Peru’da işçi ve emekçiler gıda kıtlığı dahil ciddi sorunlarla karşı karşıya bulunuyor. Sistemin dayattığı sefalet zincirlerini kırabilmeleri örgütlü mücadelenin geliştirilmesine bağlı olacak. Zira sağcı/faşist oligarkların temsilcileri Castillo’yu hapse attıktan sonra esas işlerine, yani neoliberal politikaları vahşi bir şekilde uygulamaya çalışacaklar. Bu ise sınıflar arası çatışmayı sertleştirecek.

Castillo, Temmuz 2021’de Özgür Peru (Peru Libre-PL) partisinin öncülüğünde oluşturulan sol ittifakın adayı olarak girdiği seçimleri kazanmıştı. Eski bir sendika lideri ve öğretmen olan Pedro Castillo, ilk günden itibaren ABD ile işbirlikçilerinin hedefinde oldu. Bu süreçte sol ittifakın dağılması ve Castillo’nun partisinden ayrılması, sağcıların hedeflerine ulaşmasını kolaylaştırmış görünüyor. Bu saldırının püskürtülmesi Castillo’nun yeninden seçilmesiyle olacak bir şey değil.

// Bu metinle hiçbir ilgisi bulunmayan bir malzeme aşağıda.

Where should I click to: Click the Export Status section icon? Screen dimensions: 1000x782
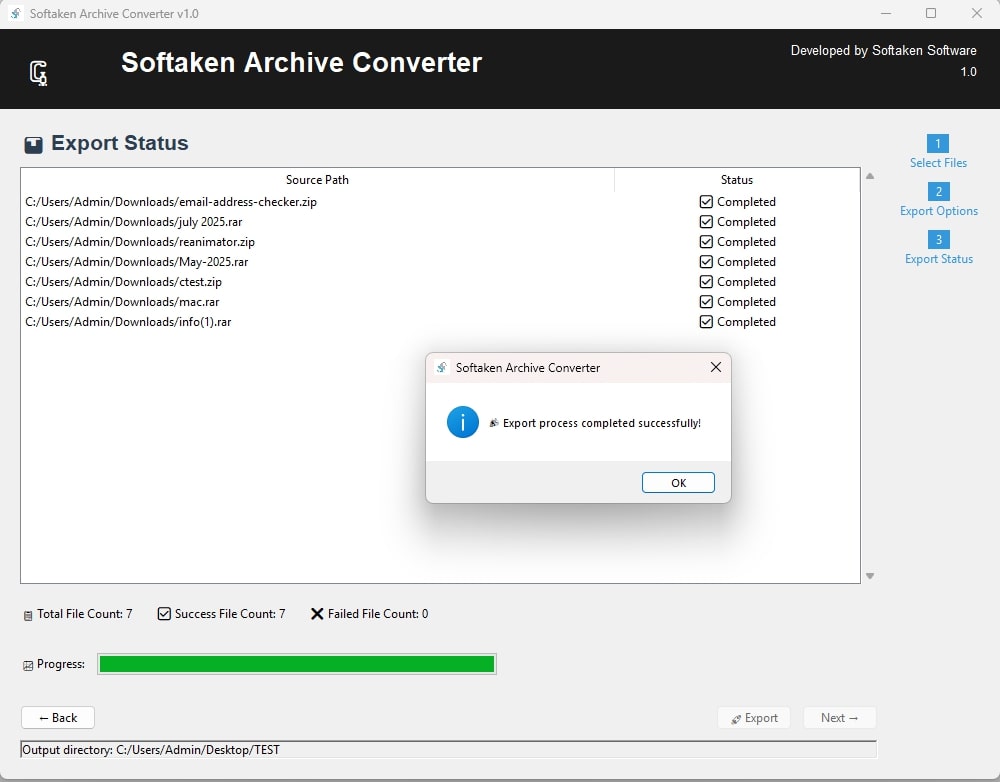point(33,143)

Zira azgın oligarşik kapitalistlere ve onların siyasi temsilcilerine karşı ancak işçi ve emekçilerle ilerici-devrimci güçlerin geliştireceği birleşik direnişle durulabilir. Tabii bunun olması için seçim ittifaklarına giren solun, fiili/meşru mücadele refleksini yitirmemiş olması gerekiyor.